Problem – Count the lines of the material below that contain the word "height". Give only the number.

[start of Record set]

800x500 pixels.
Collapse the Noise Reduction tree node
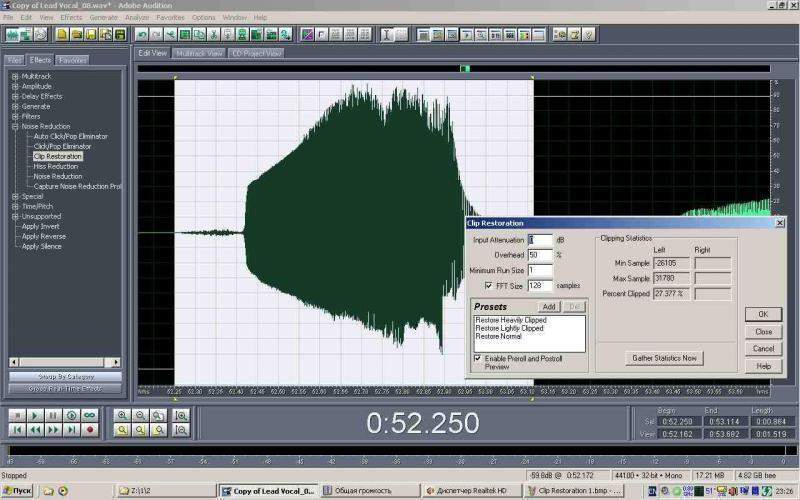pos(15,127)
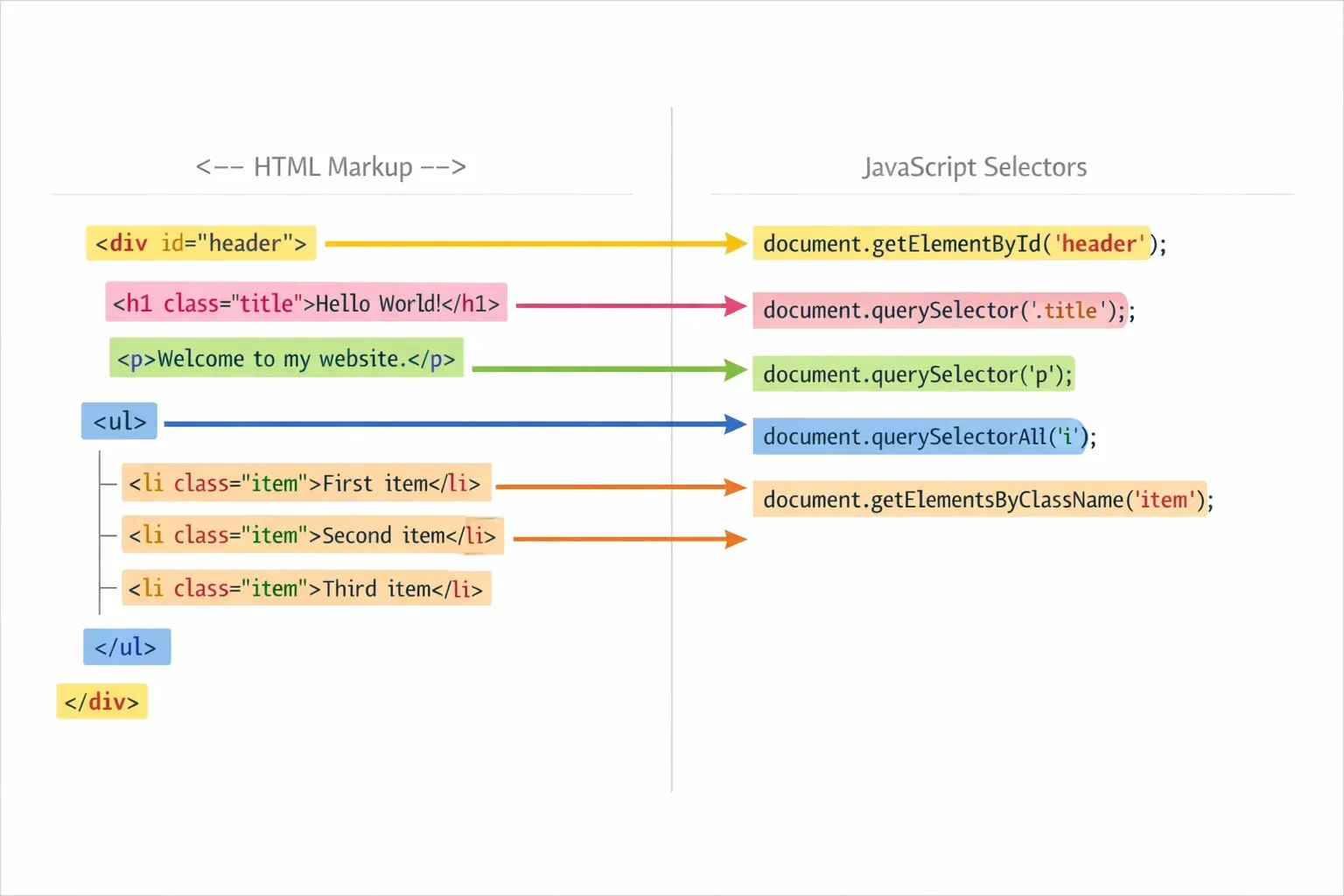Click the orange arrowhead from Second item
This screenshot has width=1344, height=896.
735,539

[end of Record set]
[start of Record set]

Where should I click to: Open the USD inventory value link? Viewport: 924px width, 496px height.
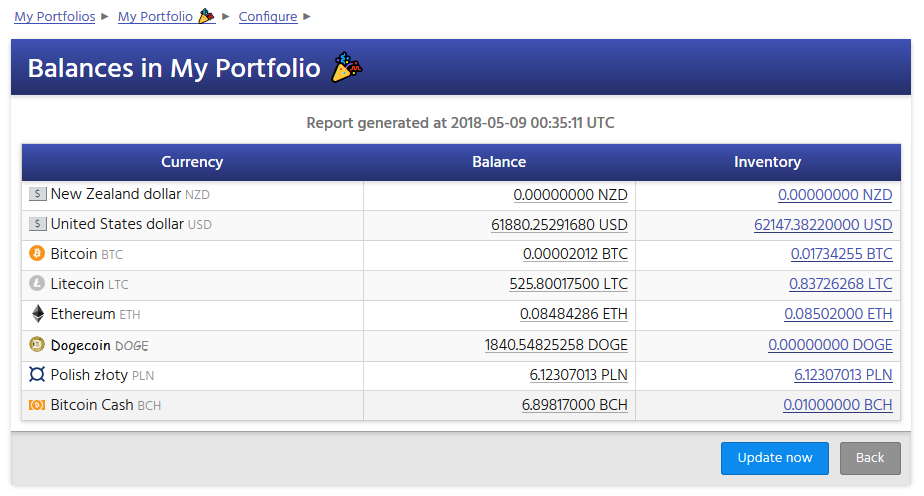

[end of Record set]

Result below – 2